Lockerbie Bomber Doing Fine

The early release of the Lockerbie bomber leads to suspicions of corruption involving Blair, Qaddafi, and British oil.

Maayana Miskin , | updated: 19:52

Libyan President Muaamar Qaddafi
Libyan President Muaamar Qaddafi
Israel news photo: Wikimedia Commons

The early release of Lockerbie bomber Abdelbaset al-Megrahi has led to suspicions of corruption involving former Prime Minister Tony Blair, Libyan leader Moammer Qaddafi, and the British Petroleum oil company.

British Petroleum has been accused of playing a role in Megrahi's release in order to protect its Libyan oil contracts.

The United States Senate's Foreign Affairs Committee will hold a meeting on BP's alleged involvement in the release later in July. BP has faced trouble in the US in recent weeks over a huge oil spill in the Gulf of Mexico.

British Prime Minister David Cameron plans to meet this week with US President Barack Obama. Cameron is expected to deny that BP's oil contracts played a role in the decision to release Megrahi.

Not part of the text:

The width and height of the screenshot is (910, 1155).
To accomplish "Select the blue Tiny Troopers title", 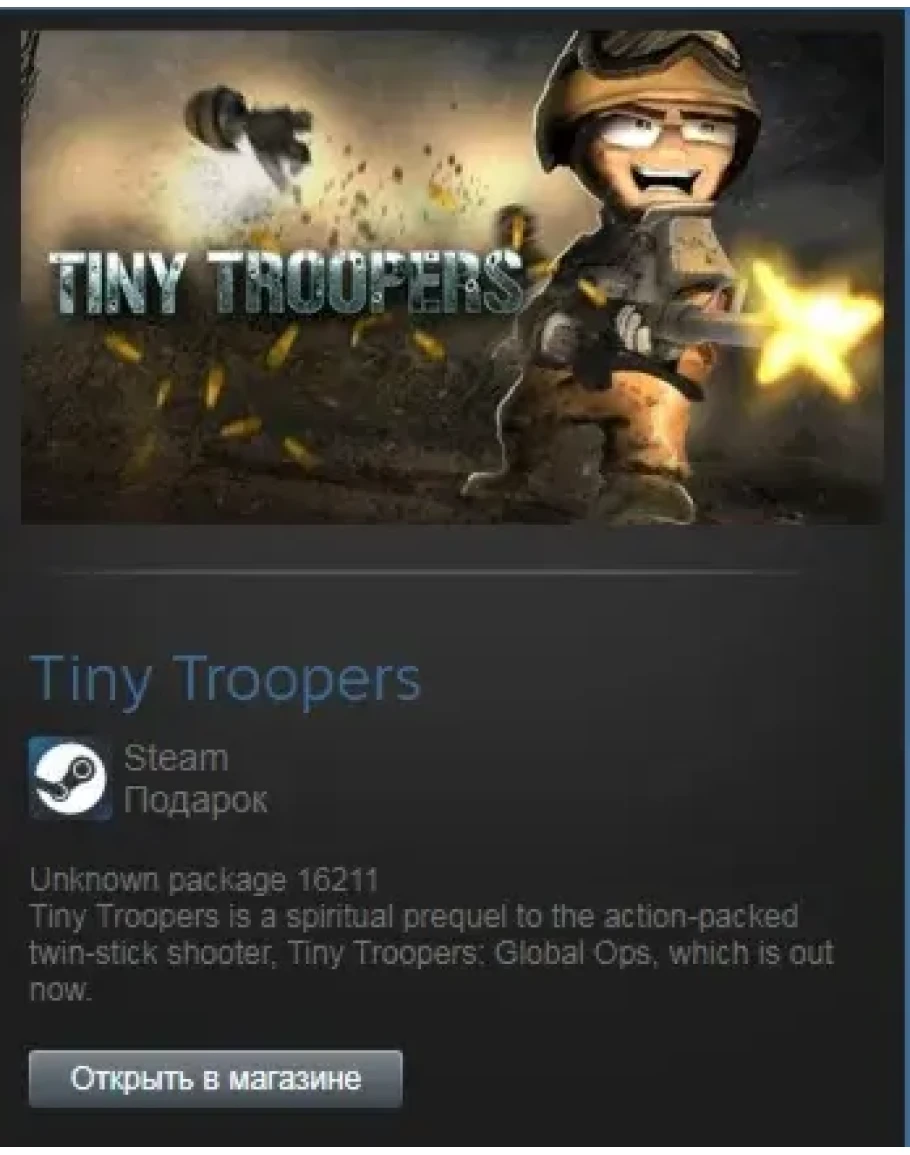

British Foreign Secretary William Hague wrote to US Secretary of State Hillary Clinton on Saturday, saying, “There is no evidence that corroborates in any way the allegations of BP involvement in the Scottish executive's decision to release Megrahi on compassionate grounds in 2009, nor any suggestion that the Scottish executive decided to release Megrahi in order to facilitate oil deals for BP.”

Megrahi was convicted in the 1988 bombing of a United States Pan Am jet over Lockerbie in which 270 people were murdered. He was released from prison in 2009 on "compassionate grounds" after a doctor testified that he had fewer than three months to live.

Despite the prognosis Megrahi remains alive almost a year after his release. Professor Karol Sikora, who was paid by Libya to estimate Megrahi's date of death, told the Sunday Times earlier this month that “there was a fifty percent chance that he would die in three months, but there was also a fifty percent chance that he would live longer.”

Megrahi “could live for 10 years, 20 years,” Sikora said. However, he said, such an outcome would be “very unusual.”

The revelation that Megrahi was not in fact at death's door when he was released angered United States authorities, as well as the friends and families of victims in America and Britain.

Critics suggest that the British government was eager to release Megrahi even knowing that he did not qualify for early release on compassionate grounds, in order to avoid upsetting the Libyan regime. In September 2009, shortly after the release, senior businessmen told the Sunday Telegraph that if Megrahi had died in jail, it may have jeopardized the opening of a London branch of the Libyan Investment Authority, which had an estimated $136 billion to invest.

The scandal has also drawn attention to the behavior of former  British Prime Minister Tony Blair, who now serves as Envoy to the Middle East on behalf of the “Quartet” - the US, the European Union, the United Nations, and Russia.

Blair is rumored to be acting as an adviser to Qaddafi. He was behind the “deal in the desert” in 2007 that opened Libya to foreign trade, and recently flew to Libya for clandestine talks.

Scottish First Minister Alex Salmond has suggested that Blair decided to include Megrahi in a prisoner transfer during the “deal in the desert,” and that the “compassionate grounds” release was an excuse.